People are attracted to places with this kind of fresh wildness but then try to change it to coordinate with the living room drapes. I guarantee that won’t work here. Spirits, if that’s what we are talking about, can be tricky and unforgiving just as often as helpful. If you have a karmic appointment with the Taos demons you will never get out of this place. I use the word demons in the ancient sense of being neither good nor bad, just hailing from a place beyond human influence. Sometimes I long for an environment that doesn’t confront me constantly with unresolved karma. Maybe it would be nice to live in Denver again for a while and work at the Tattered Cover. We would both love to have a little place in Cottonwood Arizona where PQ could enjoy the higher oxygen level and be free of family dramas, and not regularly have fist in the stomach surprises. However, I know from experience that no one who is engaged with the Taos demons ever gets completely free of this place. It will go with you if you try to escape. Recently, we were in Cottonwood having dinner with several of our friends and then it dawned on me that all but one of us had spent a number of years in Taos. No, we didn’t pick out Arizona friends because we knew they were ex-patriots, it just happened.
PQ and I have to find a way to bring in money. It was fun while it lasted and gave us time to catch our breath, but my inheritance is almost gone. It’s a delicate issue in Taos because there isn’t very much money to be had here. I’m totally burnt out on the idea of standing on my feet all day selling Indian jewelry and pottery to tourists, even though I’m pretty sure I could get my old job back. But 16 years of that did some permanent damage to my soul, not to mention the soles of my feet. I love to write, to paint and to work with people but it’s not easy to turn what I love into income, especially since I wasn’t raised around the kind of people I like to hang with and don’t know the ropes. PQ is charismatic and gregarious so his mojo helps us out here and there. Right now, he is watching a shoot-um-up on TV, but being a couch potato isn’t helping his self-esteem or making good use of his considerable talents. This seems to be a waiting time. Waiting for what?

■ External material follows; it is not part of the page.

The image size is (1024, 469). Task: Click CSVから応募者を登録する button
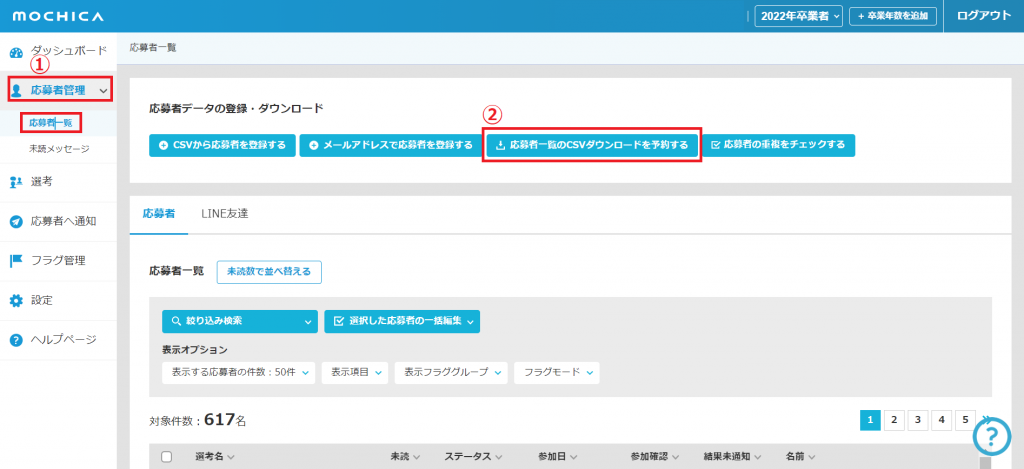click(221, 145)
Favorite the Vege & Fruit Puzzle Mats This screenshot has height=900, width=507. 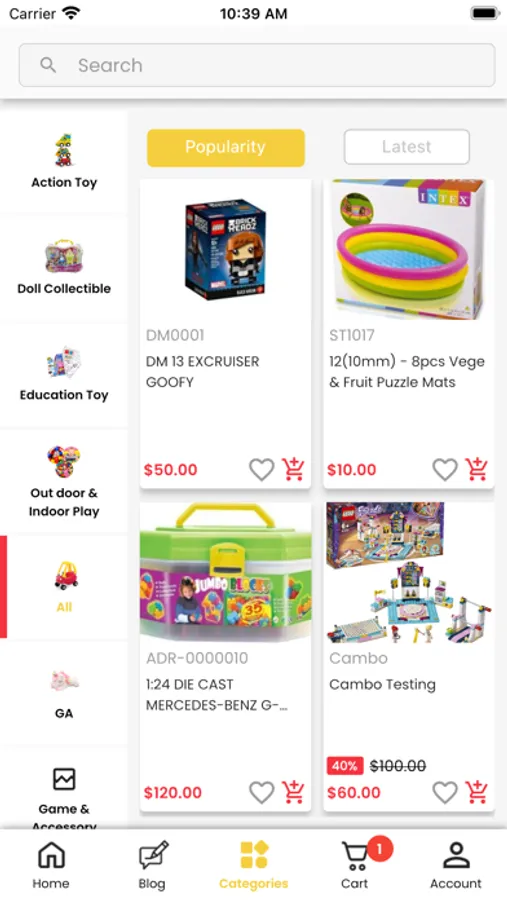pyautogui.click(x=444, y=470)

These uneventful times on the edge of the unknown are perfect fodder for that tricky Mountain. I sense big change coming. It’s kind of scary to have no idea what the next step on this tricky trail will take us, not to mention where we will find it, but that now- you- see-it, now-you-don’t trail is how I found Taos in the first place.
Have you noticed how Ravens love wind? All the other birds find a hiding place to wait it out but the Ravens are doing the avian equivalent of skateboarding on the wind. I knew they were trying to tell me something.